• **Texte présenté**
--------------------------------

Le soleil va bientôt disparaître. Des dizaines de vacanciers sont assis, seuls ou à plusieurs, perchés sur une colline de rocs arrondis. La vue sur les rizières et les ruines du temple Vijayanâgara est imprenable. Quelques macaques et langurs errent entre les rochers, à la recherche d’un peu de nourriture, curieux de voir tous ces bipèdes à vêtements assis sur leurs territoires. Juste en-dessous, une plateforme rocailleuse où des vacanciers et des locaux jouent de la musique ; ce soir, deux hang drum, des percussions, quelques guitares… Les gamins qui vendent du chaï et du jus de citron se joignent à la musique et entonnent des chants indiens, faisant vibrer les cœurs avec leurs voix lumineuses.

--------------------------------

• **Données fournies**
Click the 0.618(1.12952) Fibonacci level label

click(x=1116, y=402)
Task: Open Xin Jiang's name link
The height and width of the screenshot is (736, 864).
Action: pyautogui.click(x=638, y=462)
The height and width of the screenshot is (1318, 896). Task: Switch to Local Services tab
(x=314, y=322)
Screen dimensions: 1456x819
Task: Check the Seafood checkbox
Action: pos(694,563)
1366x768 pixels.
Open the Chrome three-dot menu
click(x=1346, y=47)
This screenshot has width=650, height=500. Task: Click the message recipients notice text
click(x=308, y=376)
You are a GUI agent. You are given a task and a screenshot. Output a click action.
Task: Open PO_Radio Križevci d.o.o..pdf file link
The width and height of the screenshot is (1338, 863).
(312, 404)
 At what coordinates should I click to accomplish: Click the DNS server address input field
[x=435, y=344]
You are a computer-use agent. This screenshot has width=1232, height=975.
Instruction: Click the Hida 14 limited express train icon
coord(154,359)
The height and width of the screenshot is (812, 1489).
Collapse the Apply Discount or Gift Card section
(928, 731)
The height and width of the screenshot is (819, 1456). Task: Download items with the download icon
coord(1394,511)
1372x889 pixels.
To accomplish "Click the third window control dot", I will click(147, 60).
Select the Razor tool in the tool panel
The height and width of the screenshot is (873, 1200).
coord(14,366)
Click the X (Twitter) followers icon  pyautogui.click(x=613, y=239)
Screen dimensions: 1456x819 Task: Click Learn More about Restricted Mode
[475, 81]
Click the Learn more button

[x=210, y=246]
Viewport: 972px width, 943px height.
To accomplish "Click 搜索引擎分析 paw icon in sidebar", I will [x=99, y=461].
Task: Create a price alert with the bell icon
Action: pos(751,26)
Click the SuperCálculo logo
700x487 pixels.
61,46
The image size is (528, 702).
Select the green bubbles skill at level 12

--------------------------------

• **Consigne**
Relevez tous les instruments de musique cités dans le texte présenté.

• **Résultat obtenu**
Le texte présenté cite les hang drum, les percussions et les guitares.